◆ **TASK DIRECTIONS**: What the task requires is each entry, restated exactly.

◆ **RECORDS TO USE**:
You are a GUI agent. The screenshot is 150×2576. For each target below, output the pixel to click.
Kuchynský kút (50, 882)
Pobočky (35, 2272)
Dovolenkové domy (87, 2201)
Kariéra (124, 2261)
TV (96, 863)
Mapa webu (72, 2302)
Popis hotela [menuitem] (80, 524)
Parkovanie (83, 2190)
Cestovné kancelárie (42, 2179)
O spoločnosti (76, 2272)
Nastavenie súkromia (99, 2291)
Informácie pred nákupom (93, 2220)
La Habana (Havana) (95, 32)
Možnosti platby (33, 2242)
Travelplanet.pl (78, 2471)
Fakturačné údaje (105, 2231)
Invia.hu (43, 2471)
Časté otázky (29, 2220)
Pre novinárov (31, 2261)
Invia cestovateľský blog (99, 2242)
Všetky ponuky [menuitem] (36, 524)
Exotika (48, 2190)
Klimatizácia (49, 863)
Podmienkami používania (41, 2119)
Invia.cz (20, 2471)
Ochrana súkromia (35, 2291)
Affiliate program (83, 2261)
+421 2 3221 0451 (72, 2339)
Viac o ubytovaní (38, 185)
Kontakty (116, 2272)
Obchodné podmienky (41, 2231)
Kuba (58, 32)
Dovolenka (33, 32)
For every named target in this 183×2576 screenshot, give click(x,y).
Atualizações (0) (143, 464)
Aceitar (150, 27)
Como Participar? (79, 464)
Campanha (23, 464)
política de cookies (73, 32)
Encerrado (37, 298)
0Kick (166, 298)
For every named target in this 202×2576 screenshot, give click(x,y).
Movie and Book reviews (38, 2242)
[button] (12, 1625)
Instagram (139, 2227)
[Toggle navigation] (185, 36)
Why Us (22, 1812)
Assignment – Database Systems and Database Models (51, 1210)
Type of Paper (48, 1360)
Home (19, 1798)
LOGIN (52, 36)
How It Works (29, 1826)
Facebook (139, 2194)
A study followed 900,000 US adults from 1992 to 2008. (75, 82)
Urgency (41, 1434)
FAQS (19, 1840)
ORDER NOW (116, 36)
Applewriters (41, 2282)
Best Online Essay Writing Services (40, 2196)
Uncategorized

◆ **ANSWER TO THIS TASK**:
You are a GUI agent. The screenshot is 150×2576. For each target below, output the pixel to click.
Kuchynský kút (50, 882)
Pobočky (35, 2272)
Dovolenkové domy (87, 2201)
Kariéra (124, 2261)
TV (96, 863)
Mapa webu (72, 2302)
Popis hotela [menuitem] (80, 524)
Parkovanie (83, 2190)
Cestovné kancelárie (42, 2179)
O spoločnosti (76, 2272)
Nastavenie súkromia (99, 2291)
Informácie pred nákupom (93, 2220)
La Habana (Havana) (95, 32)
Možnosti platby (33, 2242)
Travelplanet.pl (78, 2471)
Fakturačné údaje (105, 2231)
Invia.hu (43, 2471)
Časté otázky (29, 2220)
Pre novinárov (31, 2261)
Invia cestovateľský blog (99, 2242)
Všetky ponuky [menuitem] (36, 524)
Exotika (48, 2190)
Klimatizácia (49, 863)
Podmienkami používania (41, 2119)
Invia.cz (20, 2471)
Ochrana súkromia (35, 2291)
Affiliate program (83, 2261)
+421 2 3221 0451 (72, 2339)
Viac o ubytovaní (38, 185)
Kontakty (116, 2272)
Obchodné podmienky (41, 2231)
Kuba (58, 32)
Dovolenka (33, 32)
For every named target in this 183×2576 screenshot, give click(x,y).
Atualizações (0) (143, 464)
Aceitar (150, 27)
Como Participar? (79, 464)
Campanha (23, 464)
política de cookies (73, 32)
Encerrado (37, 298)
0Kick (166, 298)
For every named target in this 202×2576 screenshot, give click(x,y).
Movie and Book reviews (38, 2242)
[button] (12, 1625)
Instagram (139, 2227)
[Toggle navigation] (185, 36)
Why Us (22, 1812)
Assignment – Database Systems and Database Models (51, 1210)
Type of Paper (48, 1360)
Home (19, 1798)
LOGIN (52, 36)
How It Works (29, 1826)
Facebook (139, 2194)
A study followed 900,000 US adults from 1992 to 2008. (75, 82)
Urgency (41, 1434)
FAQS (19, 1840)
ORDER NOW (116, 36)
Applewriters (41, 2282)
Best Online Essay Writing Services (40, 2196)
Uncategorized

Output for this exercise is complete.